• Source text:

-- Begin --

# DATA CLEANING

In [1]:
%matplotlib inline
import matplotlib.pyplot as plt
import numpy.random as rnd
import numpy as np

## Smoothing Functions:
Suppose we have an array A of size n and we have to perform a smoothening of Order o. In this process we will take an unclean and random data, the replace each of its data point with average of points from o steps backward to o steps forward. We can do this in two ways.
* First by plugging in flattened values or averages and here the process at each node is independent of those at other nodes.
* Secondly we start smoothening from one end and for averaging, one side has smoothened values already. This method is direction dependant.

The formula for averaging is 
$A[i](i_{max}- i_{min})= \sum_{j = i_{min}}^{i_{max}} A[j]$ where  $i_{max} = min(n-1,i+o)$ and $i_{min} = max(0,i-o)$ <br>
The code for first method and second method is given below


In [2]:
def smoothen1(A,o): #first method
    B = A + 0
    n = np.size(A)
    for i in range(n):
        up = np.min([n-1,i+o])
        lw = np.max([0,i-o])
        s= 0
        no = 0 
        for j in range(lw,up+1):
            s = s + A[j]
            no = no + 1
        B[i] = s/no
    return B

def smoothen2(A,o,dr = True): #second method where dr = True means forward and dr = False means backward
    B = A + 0
    n = np.size(A)
    if dr:
        for i in range(n):
            up = np.min([n-1,i+o])
            lw = np.max([0,i-o])
            s= 0
            no = 0 
            for j in range(lw,up+1):
                s = s + B[j]
                no = no + 1
            B[i] = s/no
    else :
        for i_ in range(n):
            i = n-1 - i_
            up = np.min([n-1,i+o])
            lw = np.max([0,i-o])
            s= 0
            no = 0 
            for j in range(lw,up+1):
                s = s + B[j]
                no = no + 1
            B[i] = s/no
        
    return B


To demonstrate its working we shall try cleaning a corrupted sine wave, where the noise is of gaussian nature and standard deviation is 10% of the amplitude.
$$\large{f(t) = Asin(\omega t)  + \zeta}$$ 
$$PDF(\zeta) = \frac{1}{\sqrt{2\pi fA}}\large{e} ^{\normalsize{-\dfrac{\zeta^2}{2f^2A^2}}}$$ where f is 0.1

![download.png](attachment:download.png)

<br> 
We have plotted the noisy signal vs time. Now lets see the cleaned results for various orders of first smoothening function. It can be seen that as the order increases the graph tends to cancel out the noise but lets see the error functions.

-- End --

• Data section:
-- Begin --

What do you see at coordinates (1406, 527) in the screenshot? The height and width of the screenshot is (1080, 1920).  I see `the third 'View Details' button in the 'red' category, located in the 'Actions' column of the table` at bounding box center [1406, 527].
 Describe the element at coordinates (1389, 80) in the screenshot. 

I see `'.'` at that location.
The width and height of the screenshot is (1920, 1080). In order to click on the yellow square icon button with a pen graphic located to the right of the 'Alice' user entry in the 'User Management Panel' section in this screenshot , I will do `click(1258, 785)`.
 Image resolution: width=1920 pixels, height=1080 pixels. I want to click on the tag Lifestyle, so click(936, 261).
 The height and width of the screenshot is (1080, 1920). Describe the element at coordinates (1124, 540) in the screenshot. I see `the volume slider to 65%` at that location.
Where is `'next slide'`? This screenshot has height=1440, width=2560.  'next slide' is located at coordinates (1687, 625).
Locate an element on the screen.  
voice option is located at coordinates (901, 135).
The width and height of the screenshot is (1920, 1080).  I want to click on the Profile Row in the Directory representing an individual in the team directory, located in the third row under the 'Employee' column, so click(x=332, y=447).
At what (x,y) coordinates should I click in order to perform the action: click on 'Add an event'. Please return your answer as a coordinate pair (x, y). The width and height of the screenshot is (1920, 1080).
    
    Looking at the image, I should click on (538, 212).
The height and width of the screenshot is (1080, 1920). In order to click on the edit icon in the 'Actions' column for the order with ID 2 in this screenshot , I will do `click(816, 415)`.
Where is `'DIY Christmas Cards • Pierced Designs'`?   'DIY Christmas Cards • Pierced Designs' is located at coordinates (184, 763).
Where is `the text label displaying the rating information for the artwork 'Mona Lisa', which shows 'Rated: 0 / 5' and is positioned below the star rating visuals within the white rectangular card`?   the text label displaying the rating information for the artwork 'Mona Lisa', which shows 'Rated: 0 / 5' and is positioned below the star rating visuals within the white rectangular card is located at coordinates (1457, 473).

-- End --

• Aim:
Carry the data-cleaning notebook on smoothing functions forward, starting right after its final sentence.

• Result:
![download.png](attachment:download.png)

For conceptualising an error function we need a norm kind of definition which is rms value of error.<br>
$$||F|| = \sqrt{avg (||F[sig] - Asin(\omega t)||^2)}$$
$$Norm(o) = \sqrt{avg({(F_o[sig(t)] - Asin(\omega t))}^2)}$$
Let us analyse some plots regarding this test model 

![download.png](attachment:download.png)

![download.png](attachment:download.png)

Our earlier misconception that order increase reduces the stochaistic error has been overthrown in favour of an optimising order for each sampling partitons. The smoothened version of above curve shows that for larger orders the ones with better sampling rate gives the best cleaning results. All these analysis has been done for first function. Second function is also expected to give similar results.

#### A small demonstration of Forward and Backward Smoothing for 2nd type


![download.png](attachment:download.png)

There are slight differences in forward and backward smoothening and it can be shown as part of error ie deviation from base sign.

![download.png](attachment:download.png)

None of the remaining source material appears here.